Reklamın iyisi kötüsü olmaz diye bir algı oluştu. Kesinlikle yanlış! Aslında bu bir çeşit savunma mekanizmasının eseri. Evet günümüzde hakkında konuşulan olmak gerekir. Ama hangi şekilde ve nasıl konuşuluyor olduğu bundan daha önemlidir. Negatif bahislerle anılan firmalar, ürünler, kişiler ve kurumlar var olan imajlarını tedavi edebilmek için zaman ve para harcamak zorunda kalacaktır. Bu ekstra güç ve gayret isteyecek ve belki de muhatabını hayli yoracaktır. Bir yandan sosyal medyada linç etkisi göz ardı edilebilir olmamalıdır. Sizinle ilgisi olan olmayan her kesin sizi sövgüye boğması ne kadar içtendir ?
Her şeyden önce reklamların fikir masasında ilk gündem, reklamın doğruyu anlatıyor olması gerekir. Doğruyu etkili ve ilgi çekici, merak uyandırıcı biçimde anlatabiliyor ve bunu hedef kitleye ulaştırabiliyorsak işte bu ''reklamın iyisidir.'' Ve hatta bu etkinin meyvesini hedeflenen sonuç ile aynı dosya üzerinde yeşil tik olarak işaretleyebiliyorsak bu reklamın en iyisidir.
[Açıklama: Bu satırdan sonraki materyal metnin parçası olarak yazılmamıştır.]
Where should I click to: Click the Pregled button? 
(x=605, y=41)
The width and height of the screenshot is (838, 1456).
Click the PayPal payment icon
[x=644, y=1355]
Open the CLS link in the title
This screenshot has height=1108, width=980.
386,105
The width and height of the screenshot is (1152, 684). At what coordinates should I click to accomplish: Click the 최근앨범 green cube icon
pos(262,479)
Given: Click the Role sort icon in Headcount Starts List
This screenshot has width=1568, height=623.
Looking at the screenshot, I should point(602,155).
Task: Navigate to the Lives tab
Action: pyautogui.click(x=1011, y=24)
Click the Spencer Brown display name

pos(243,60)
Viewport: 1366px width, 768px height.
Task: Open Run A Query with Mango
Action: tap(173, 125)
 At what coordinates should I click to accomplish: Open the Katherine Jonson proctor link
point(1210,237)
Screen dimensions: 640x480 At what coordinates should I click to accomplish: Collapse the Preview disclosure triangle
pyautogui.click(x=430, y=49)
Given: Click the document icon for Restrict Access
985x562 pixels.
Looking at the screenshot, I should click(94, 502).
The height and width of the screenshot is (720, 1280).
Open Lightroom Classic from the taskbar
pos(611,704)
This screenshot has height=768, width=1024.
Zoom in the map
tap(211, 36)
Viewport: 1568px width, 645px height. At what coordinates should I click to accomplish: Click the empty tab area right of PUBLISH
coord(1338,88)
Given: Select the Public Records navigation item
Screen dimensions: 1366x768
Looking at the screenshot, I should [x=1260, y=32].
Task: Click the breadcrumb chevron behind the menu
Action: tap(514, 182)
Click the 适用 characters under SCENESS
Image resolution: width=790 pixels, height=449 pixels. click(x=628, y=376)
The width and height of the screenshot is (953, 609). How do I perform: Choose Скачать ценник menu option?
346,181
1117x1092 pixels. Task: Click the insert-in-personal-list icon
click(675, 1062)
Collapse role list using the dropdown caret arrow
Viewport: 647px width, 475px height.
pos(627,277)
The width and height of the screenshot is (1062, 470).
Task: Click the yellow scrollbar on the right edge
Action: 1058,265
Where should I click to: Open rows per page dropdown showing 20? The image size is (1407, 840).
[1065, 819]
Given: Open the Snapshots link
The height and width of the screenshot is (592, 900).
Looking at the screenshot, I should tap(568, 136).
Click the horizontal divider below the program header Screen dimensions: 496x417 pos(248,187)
En sevdiğimiz reklamın iyisi örneklerinden birisi THY'nin Hayal Edince reklamıdır. Bu reklamı ne zaman izlesek gözlerimiz dolar, düşünen ve emeği geçen herkese bolca teşekkür ederiz. 8 yıl önce yayımlanmış olsa da halen yorumları okursanız nasıl bir etki bıraktığını anlayabilirsiniz.